Poster Paper: Using the Past to Improve the Future: Best Practices and Lessons from the Empowerment Zones

Thursday, November 6, 2014
Ballroom B (Convention Center)

*Names in bold indicate Presenter

Ljubinka Andonoska, University of Texas, El Paso
By examining the experiences of the local and federal government actors with the empowerment zones, this study will identify: a) best practices as perceived by the local and federal government players, and b) lessons regarding the impediments that reduced the effectiveness and the efficiency of this federal program.

The purpose of this Report is to provide insights about the best practices of the local government players as they relate to a specific federally initiated government program for local economic development. This study will also analyze the lessons from the local and the federal government regarding the major difficulties that hindered efficient and effective implementation of the program.

This study will use a survey design to examine the perceptions of the local and federal government administrators and leaders regarding different practices and lessons that they have learned during the process of application and implementation of the EZs program. The survey will include the administrators responsible for the program as well as the people included in the governance bodies of the EZs (on average 15 per empowerment zone). ). In addition, it will also include the HUD personnel who had made coordinative and collaborative efforts during the implementation of the program.  The total number of surveys sent would be around 500. The survey will concentrate on 5 main areas: managerial practices, intergovernmental relations, measuring performance of the program, institutional capacity, and the level of local political support. 

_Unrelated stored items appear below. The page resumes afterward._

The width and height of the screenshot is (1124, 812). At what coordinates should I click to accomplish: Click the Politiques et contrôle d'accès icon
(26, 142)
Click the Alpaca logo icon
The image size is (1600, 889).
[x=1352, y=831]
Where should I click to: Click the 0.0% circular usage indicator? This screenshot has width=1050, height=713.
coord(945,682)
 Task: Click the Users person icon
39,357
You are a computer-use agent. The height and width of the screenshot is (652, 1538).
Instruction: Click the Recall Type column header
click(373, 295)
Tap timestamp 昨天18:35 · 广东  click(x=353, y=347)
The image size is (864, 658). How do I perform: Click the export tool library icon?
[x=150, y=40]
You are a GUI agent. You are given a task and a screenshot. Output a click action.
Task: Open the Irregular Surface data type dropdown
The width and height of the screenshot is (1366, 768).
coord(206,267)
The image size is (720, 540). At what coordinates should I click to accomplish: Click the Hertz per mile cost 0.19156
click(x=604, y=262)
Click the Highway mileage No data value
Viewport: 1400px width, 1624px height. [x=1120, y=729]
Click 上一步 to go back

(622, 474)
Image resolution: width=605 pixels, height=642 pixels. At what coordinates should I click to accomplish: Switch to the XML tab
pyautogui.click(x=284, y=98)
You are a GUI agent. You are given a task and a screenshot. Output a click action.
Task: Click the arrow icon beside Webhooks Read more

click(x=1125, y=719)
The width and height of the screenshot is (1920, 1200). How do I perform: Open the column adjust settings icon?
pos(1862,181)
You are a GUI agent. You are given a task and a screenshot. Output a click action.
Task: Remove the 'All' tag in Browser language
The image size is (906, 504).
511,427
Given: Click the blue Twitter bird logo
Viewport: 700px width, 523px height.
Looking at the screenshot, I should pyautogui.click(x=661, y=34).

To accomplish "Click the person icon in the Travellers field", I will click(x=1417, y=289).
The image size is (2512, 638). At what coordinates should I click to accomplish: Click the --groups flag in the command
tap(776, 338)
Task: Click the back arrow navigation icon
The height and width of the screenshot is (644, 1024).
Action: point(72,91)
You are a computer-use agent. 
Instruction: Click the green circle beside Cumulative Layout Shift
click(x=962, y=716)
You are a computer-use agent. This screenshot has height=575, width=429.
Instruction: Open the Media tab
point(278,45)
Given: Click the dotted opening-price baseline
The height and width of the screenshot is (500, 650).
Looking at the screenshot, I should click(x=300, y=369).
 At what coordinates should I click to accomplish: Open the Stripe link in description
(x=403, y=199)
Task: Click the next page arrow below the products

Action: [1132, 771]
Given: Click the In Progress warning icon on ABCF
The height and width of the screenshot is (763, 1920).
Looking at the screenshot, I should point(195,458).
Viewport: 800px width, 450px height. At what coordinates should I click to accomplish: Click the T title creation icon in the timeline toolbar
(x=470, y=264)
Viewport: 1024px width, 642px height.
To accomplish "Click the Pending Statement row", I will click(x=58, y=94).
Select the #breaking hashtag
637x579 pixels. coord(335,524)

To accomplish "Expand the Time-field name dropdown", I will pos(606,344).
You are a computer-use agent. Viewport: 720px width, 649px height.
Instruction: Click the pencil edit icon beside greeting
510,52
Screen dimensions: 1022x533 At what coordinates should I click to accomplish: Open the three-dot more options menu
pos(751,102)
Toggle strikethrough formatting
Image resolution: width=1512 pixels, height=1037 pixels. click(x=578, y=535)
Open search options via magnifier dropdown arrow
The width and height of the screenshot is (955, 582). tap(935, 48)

The study comes in time when President Obama has just introduced the first five promise zones, which in many ways represent a continuation of the local development policies already established about twenty years ago with the empowerment zones. The conceptual proximity of these two federally initiated urban programs (the Obama’s promise zones and Clinton’s empowerment zones) could be recognized in the types of federal benefits offered to the designated communities as well as in the eligibility criteria, which are based on size, poverty, unemployment, and other socio-economic indicators that qualify these communities.

Therefore, the lessons from the actors involved with the empowerment zones become critical for the parties involved in the creation, the implementation, and ultimately, the success of Obama’s promise zones. This is especially important because the promise zones designation will go in four stages (rounds) of five zones each stage. The zones will become effective at the beginning of 2015, 2016, 2017, and 2018 (U.S. Treasury, 2013). The initial period for the federal incentives is projected for ten years. This timeline allows for taking adequate steps to improve the program’s design and practices in a timely manner.